Location: Fort Worth, Texas.

Top seed: Cincinnati (11). The Bearcats won the tiebreakers with fellow champions Tulsa and Houston.

Dark horse: Wichita State. The fourth-seeded Shockers have won six of their last eight and could catch Cincinnati in the semifinals. The Bearcats beat Wichita twice during the season, but by a combined four points. Gregg Marshall’s team seems due to turn the tables on Cincy.

In the NCAA tournament: Houston.

Bubble teams: Wichita State, Cincinnati, Memphis. Everyone else needs to win this tourney.

Best tourney coach: SMU’s Tim Jankovich is the only coach in this field who has won an AAC tournament, having done it in 2017. His record in this tourney is 5-2.

Worst tourney coach: Houston’s Kelvin Sampson has a 71-37 AAC regular-season record but is just 5-5 in the tournament, and has never won this tourney.

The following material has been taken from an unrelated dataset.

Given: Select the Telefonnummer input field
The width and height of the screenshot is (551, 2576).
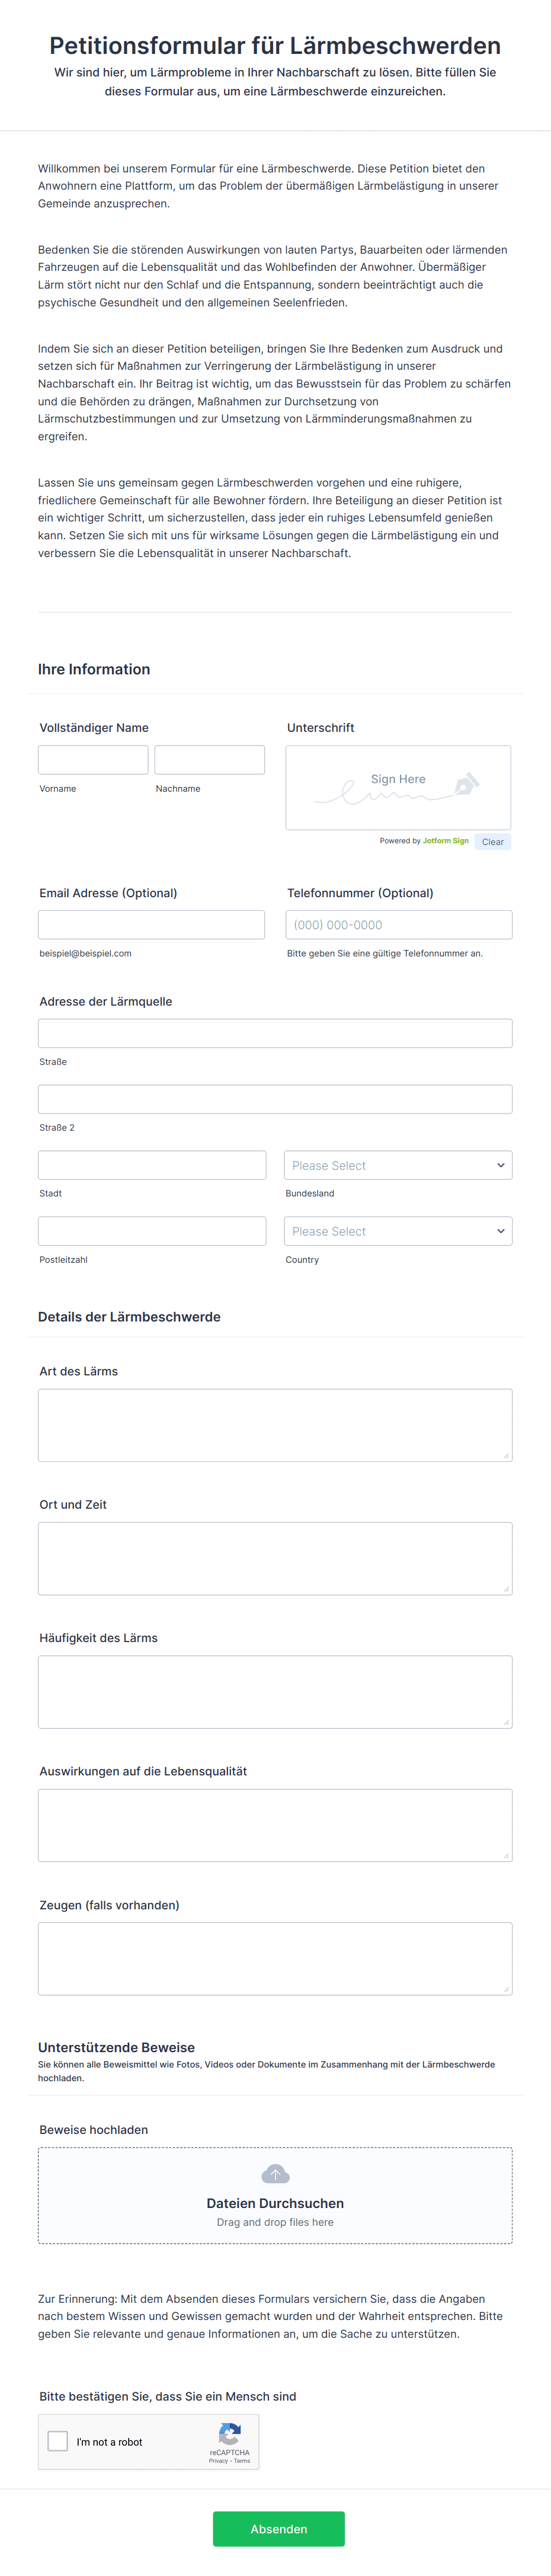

Player to watch: Memphis’ Precious Achiuwa comes in averaging 15.5 points, 10.6 rebounds and 1.9 blocked shots, but check the numbers from his last three games: 20.3 points, 17.3 boards and three blocks.

Minutes pick: Wichita State (12). Armed with bubble urgency and tenacious defense, look for the Shockers to make their run and avoid Selection Sunday anxiety.


Dates: March 10-14.

Location: Greensboro, N.C.

Top seed: Florida State (13). The Seminoles were 16-0 in Tallahassee, just 7-5 on the road. There are no more home games the rest of the way.

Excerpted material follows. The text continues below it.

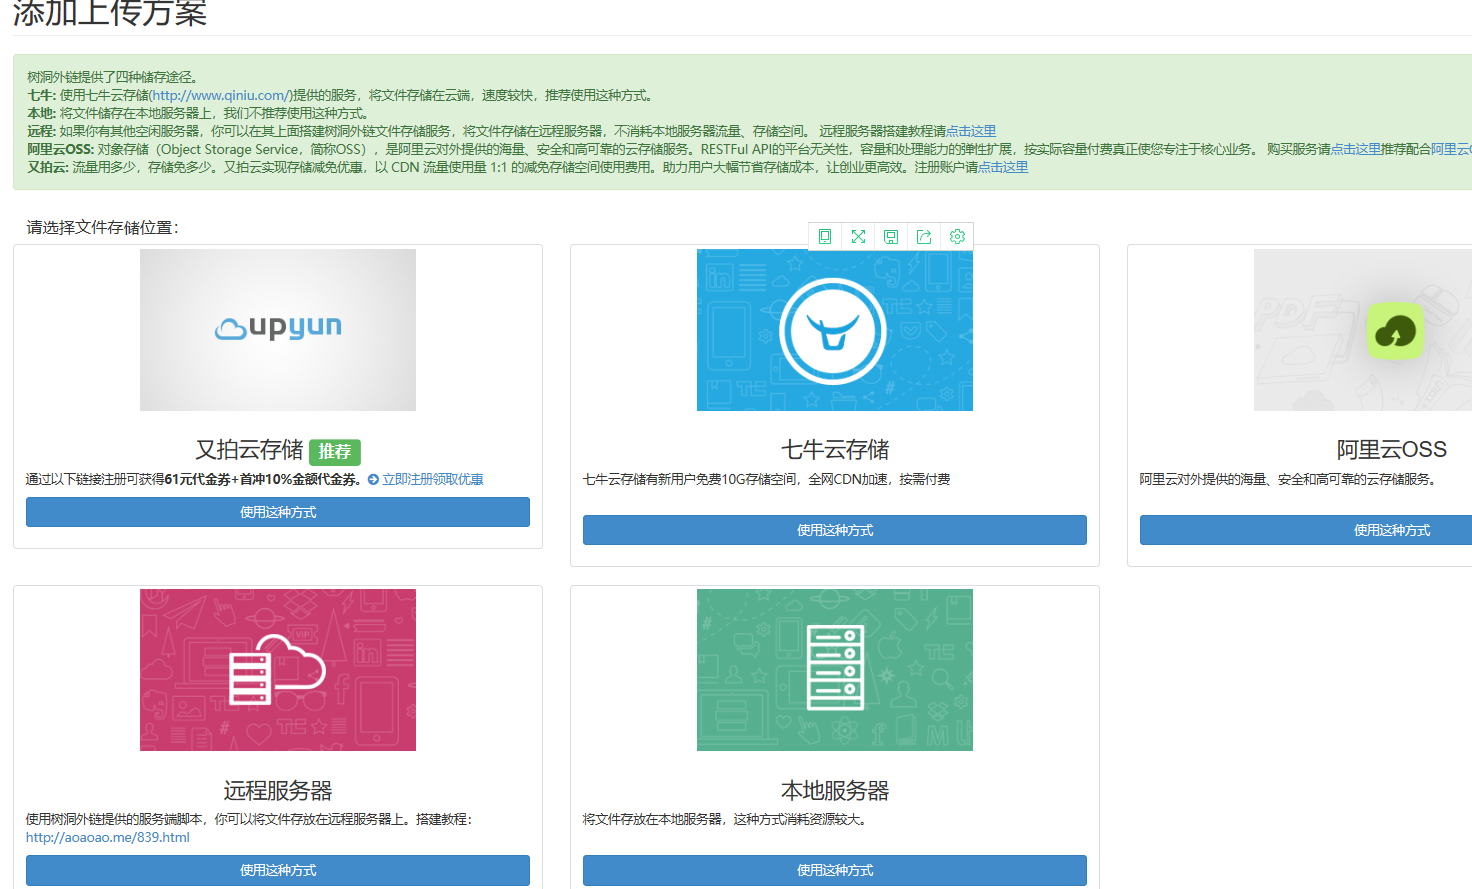Click the green 本地服务器 server rack image
The width and height of the screenshot is (1472, 889).
[834, 670]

Dark horse: North Carolina. Can the last-place team in a 14-team league actually make a run? Well, maybe. A potential draw of Virginia Tech-Syracuse-Louisville to reach the semifinals doesn’t seem impossible—especially in Tar Heel-friendly Greensboro.

In the NCAA tournament: Florida State, Virginia, Louisville, Duke.

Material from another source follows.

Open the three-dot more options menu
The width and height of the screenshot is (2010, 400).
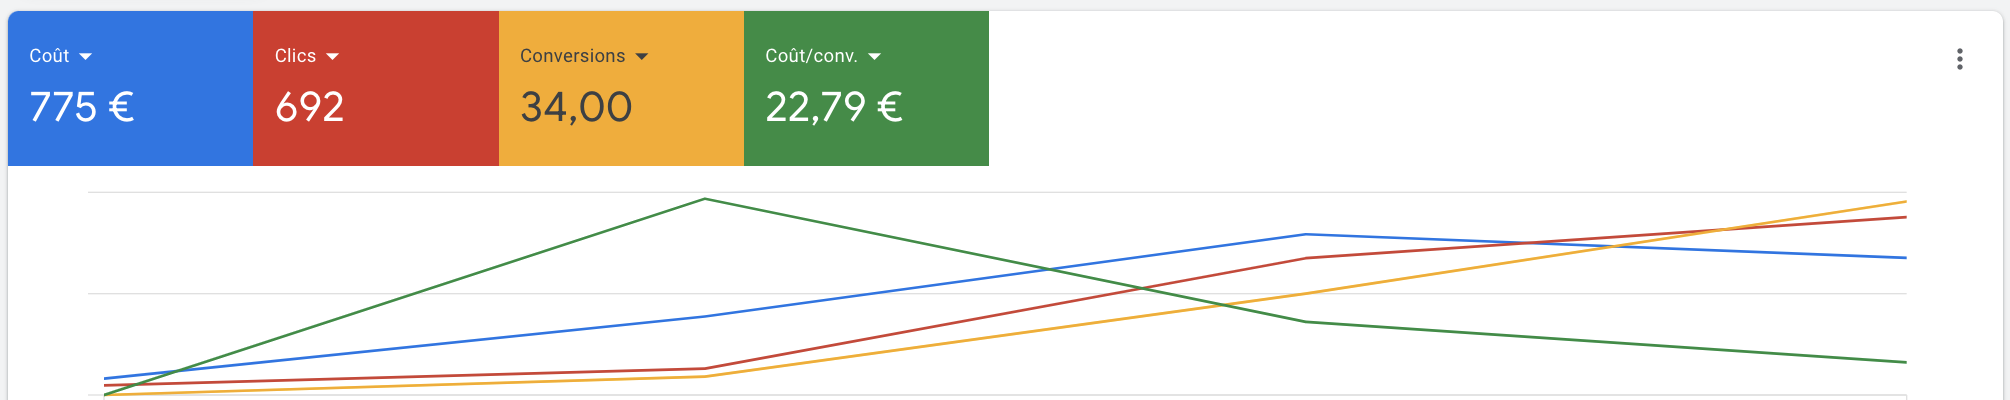point(1959,59)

Bubble teams: North Carolina State. Everyone else needs to win this tourney.

Best tourney coach: Mike Krzyzewski has won this thing 11 times this century alone, including last year.

Worst tourney coach: Syracuse’s Jim Boeheim is 2-5 in the ACC tournament, and has never reached the semifinals.

Player to watch: Vernon Carey will be the higher NBA draft pick, but ACC voters correctly named Tre Jones the league’s Player of the Year Monday. He’s the guy Coach K can’t bear to put on the bench. Jones has averaged 41.5 minutes in Duke’s last four games, which included a double-overtime game

Minutes pick: Virginia (14). Tony Bennett’s slow death style has reached peak effectiveness in the last month, resulting in eight straight wins. Seven of those victories have come by three points or less, which means the Cavaliers are probably overdue to wind up on the wrong side of a last-minute game—but it also means they’re accustomed to winning the close ones.


Dates: March 11-15

Location: Brooklyn, N.Y.

Top seed: Dayton. Stormed through the league to become the A-10’s first 18-0 champion. The Flyers are undefeated in regulation this season, with both losses (Kansas and Colorado) coming in overtime.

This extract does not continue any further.